Ladies and Gentlemen:

 

This opinion is submitted pursuant to the applicable rules of the Securities and Exchange Commission in connection with the registration for public resale of an aggregate of 38,996,445 shares (the "Registerable Shares") of the Company's common stock, $0.0001 par value per share ("Common Stock"), consisting of 13,455,958 shares of outstanding Common Stock (the “Outstanding Shares”) and 25,540,487 shares of Common Stock issuable upon exercise of common stock purchase warrants (the “Warrant Shares”), all as described in the Registration Statement.

 

In connection therewith, we have examined and relied upon original, certified, conformed, photostat or other copies of (a) the Certificate  of Incorporation, as amended, and Bylaws of the Company; (b) resolutions of the Board of directors of the Company authorizing the issuance of the Registerable Shares; (c) the Registration Statement and the exhibits thereto; (d) the agreements, instruments and documents pursuant to which the Registerable Shares were or are to be issued; and (e) such other matters of law as we have deemed necessary for the expression of the opinion herein contained.

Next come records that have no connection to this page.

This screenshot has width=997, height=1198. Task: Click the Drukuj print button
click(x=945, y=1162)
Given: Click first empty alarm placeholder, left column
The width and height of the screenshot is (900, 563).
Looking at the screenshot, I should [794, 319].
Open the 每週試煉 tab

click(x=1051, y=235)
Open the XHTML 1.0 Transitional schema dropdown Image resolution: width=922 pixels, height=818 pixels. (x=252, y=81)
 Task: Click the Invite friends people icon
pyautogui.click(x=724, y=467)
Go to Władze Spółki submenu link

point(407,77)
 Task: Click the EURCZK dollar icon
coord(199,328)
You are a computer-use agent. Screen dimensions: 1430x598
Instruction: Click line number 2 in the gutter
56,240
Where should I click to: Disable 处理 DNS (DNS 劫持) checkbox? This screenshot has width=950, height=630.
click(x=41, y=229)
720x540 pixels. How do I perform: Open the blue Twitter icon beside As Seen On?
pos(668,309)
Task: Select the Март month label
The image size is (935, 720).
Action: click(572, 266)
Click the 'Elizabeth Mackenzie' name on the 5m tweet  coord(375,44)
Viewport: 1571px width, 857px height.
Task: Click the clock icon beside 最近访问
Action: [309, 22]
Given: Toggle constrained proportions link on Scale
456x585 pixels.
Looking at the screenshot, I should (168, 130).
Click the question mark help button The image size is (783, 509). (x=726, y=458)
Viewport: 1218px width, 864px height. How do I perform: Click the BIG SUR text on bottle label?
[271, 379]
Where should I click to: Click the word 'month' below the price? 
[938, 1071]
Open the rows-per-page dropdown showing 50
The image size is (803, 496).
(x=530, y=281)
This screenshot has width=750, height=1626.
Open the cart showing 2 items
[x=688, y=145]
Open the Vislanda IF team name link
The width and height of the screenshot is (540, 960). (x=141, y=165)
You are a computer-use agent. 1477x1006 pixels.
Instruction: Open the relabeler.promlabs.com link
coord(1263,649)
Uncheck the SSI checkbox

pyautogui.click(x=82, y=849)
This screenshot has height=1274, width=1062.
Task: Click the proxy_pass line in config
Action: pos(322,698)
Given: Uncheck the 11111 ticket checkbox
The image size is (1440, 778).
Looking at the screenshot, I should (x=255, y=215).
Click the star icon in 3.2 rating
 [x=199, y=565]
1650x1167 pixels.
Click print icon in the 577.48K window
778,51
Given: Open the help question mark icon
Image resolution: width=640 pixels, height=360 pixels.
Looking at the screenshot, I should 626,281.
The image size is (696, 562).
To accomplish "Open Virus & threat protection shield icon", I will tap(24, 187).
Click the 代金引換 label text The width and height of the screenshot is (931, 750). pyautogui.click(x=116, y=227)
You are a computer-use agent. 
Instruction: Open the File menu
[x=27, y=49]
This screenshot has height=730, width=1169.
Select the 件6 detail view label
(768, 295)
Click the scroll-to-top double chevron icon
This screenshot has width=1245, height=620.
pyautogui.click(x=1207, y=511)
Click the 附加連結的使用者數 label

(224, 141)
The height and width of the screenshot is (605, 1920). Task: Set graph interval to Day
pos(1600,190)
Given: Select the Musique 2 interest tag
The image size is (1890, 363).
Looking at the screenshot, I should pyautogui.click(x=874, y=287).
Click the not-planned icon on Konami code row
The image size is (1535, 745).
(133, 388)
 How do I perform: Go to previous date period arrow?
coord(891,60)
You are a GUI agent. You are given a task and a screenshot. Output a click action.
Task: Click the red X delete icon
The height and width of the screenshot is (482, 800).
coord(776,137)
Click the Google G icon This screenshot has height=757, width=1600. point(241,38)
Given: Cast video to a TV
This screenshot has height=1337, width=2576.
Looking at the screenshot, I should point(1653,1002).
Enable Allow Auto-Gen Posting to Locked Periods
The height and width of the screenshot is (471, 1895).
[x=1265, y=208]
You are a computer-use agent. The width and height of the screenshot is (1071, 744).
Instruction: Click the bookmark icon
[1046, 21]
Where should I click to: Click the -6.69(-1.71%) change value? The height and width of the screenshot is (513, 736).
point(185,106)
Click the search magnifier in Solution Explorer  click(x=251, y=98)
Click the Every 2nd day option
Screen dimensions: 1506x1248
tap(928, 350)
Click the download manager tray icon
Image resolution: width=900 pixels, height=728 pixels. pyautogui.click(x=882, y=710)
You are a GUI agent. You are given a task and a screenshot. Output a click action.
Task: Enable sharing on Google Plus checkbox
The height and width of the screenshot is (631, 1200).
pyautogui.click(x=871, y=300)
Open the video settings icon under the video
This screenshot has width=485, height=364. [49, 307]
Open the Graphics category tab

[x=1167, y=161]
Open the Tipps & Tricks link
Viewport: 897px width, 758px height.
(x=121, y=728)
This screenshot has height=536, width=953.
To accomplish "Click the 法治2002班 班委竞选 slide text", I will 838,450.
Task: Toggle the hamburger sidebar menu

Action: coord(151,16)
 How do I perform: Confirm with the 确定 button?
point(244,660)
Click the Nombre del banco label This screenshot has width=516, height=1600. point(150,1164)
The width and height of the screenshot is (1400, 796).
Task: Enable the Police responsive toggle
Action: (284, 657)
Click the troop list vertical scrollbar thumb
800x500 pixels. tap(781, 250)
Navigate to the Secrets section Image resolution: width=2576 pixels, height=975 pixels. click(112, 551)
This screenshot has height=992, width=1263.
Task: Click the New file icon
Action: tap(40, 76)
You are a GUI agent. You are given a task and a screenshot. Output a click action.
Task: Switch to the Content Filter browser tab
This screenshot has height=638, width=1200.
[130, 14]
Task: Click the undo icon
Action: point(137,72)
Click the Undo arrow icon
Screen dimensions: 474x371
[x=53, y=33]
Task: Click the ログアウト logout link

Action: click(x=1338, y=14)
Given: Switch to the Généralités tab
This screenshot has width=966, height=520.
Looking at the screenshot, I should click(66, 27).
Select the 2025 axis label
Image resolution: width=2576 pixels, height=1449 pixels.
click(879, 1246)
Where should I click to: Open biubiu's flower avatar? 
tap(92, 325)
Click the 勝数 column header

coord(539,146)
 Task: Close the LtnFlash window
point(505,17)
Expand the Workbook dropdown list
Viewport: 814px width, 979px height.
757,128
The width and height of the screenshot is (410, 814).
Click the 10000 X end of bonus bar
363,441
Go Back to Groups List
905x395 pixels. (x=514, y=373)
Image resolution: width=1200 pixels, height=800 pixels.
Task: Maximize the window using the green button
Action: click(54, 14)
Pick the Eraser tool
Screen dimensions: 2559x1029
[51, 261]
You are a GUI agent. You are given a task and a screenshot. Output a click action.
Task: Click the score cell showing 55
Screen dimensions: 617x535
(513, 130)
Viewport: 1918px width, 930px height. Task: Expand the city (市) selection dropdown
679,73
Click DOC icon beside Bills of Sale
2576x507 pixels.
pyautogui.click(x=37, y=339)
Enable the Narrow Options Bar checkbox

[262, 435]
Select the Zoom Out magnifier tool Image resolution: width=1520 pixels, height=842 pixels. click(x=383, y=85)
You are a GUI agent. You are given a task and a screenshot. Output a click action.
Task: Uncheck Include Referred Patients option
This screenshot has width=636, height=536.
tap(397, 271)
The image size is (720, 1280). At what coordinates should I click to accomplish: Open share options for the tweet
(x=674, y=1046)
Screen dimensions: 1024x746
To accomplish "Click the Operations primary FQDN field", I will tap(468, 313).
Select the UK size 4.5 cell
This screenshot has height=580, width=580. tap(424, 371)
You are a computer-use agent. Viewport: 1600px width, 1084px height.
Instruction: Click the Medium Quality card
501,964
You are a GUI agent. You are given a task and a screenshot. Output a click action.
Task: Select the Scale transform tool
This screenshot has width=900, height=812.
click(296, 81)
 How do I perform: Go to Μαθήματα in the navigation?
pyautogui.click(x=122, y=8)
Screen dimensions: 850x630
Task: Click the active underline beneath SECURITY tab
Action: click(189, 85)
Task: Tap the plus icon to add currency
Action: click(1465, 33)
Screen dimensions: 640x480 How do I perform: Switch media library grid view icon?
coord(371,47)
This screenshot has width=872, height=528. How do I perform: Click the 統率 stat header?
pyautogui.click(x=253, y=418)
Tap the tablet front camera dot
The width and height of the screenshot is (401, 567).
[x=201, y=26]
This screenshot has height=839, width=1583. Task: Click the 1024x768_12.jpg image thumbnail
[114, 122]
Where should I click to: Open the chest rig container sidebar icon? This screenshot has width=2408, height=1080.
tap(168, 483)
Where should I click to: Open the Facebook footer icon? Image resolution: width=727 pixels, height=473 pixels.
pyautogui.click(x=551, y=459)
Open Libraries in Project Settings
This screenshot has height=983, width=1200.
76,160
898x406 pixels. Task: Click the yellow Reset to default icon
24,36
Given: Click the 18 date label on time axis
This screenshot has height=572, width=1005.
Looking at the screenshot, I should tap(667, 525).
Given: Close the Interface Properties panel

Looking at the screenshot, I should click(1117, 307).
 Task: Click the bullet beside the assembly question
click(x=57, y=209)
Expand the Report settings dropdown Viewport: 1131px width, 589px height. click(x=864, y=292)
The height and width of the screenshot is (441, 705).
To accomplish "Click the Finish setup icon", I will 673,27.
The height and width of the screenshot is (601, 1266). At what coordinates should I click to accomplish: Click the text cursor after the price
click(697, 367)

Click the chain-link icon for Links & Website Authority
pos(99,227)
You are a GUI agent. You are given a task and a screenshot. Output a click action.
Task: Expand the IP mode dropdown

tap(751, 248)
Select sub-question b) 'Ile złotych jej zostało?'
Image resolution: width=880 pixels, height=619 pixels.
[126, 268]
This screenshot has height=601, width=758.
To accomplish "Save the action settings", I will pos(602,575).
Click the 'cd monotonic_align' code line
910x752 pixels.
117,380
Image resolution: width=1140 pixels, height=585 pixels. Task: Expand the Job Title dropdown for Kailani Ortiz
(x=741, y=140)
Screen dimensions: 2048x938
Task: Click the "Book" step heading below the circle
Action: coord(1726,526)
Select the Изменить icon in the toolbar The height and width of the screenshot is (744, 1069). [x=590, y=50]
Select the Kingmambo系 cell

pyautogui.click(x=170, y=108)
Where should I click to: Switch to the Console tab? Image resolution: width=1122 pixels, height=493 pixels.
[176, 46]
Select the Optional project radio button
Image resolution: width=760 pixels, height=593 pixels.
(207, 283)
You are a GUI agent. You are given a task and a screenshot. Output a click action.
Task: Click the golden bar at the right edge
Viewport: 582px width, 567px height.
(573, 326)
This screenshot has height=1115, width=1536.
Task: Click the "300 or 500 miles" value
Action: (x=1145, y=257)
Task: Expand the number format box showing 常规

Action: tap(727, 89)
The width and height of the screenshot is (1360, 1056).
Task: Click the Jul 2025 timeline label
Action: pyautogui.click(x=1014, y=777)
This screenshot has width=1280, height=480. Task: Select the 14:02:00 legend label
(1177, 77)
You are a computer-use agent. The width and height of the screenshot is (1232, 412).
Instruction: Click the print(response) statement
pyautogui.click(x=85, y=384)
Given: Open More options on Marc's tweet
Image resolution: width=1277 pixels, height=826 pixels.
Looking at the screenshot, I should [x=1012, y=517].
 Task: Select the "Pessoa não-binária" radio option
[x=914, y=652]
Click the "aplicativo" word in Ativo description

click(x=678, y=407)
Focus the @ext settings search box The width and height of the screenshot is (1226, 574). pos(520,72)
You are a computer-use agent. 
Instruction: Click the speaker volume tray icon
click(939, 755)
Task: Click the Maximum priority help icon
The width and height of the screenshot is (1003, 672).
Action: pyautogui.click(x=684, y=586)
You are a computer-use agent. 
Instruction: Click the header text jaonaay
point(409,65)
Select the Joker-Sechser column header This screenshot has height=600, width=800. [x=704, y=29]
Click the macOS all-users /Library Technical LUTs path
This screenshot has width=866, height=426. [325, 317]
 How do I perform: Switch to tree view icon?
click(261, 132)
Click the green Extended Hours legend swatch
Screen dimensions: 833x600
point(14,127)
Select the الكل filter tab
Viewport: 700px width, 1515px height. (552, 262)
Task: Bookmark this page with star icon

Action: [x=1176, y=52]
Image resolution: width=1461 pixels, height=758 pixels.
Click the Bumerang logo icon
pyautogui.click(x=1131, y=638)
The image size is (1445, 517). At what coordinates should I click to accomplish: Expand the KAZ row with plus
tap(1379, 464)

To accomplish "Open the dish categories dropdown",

In all such examinations, we have assumed the genuineness of all signatures on original documents, and the conformity to originals or certified documents of all copies submitted to us as conformed, photostat or other copies. In passing upon certain corporate records and documents of the Company, we have necessarily assumed the correctness and completeness of the statements made or included therein by the Company, and we express no opinion thereon. As to the various questions of fact material to this opinion, we have relied, to the extent we deemed reasonably appropriate, upon representations or certificates of officers or directors of the Company and upon documents, records and instruments furnished to us by the Company, without independently checking or verifying the accuracy of such documents, records and instruments.

 

This opinion is limited to the laws of the State of Delaware. In rendering this opinion, we have assumed compliance with all other laws, including federal laws and state securities laws.

 

Based upon and subject to the foregoing, we are of the opinion that the Outstanding Shares are legally issued, fully paid and non-assessable and the Warrant Shares, when issued in accordance with their terms and upon receipt by the Company of the agreed upon consideration therefor, will be legally issued, fully paid and non-assessable.

 

We hereby consent to the filing of this opinion as an exhibit to the Registration Statement and to the use of our name under the caption "Legal Matters" in the prospectus forming a part of the Registration Statement.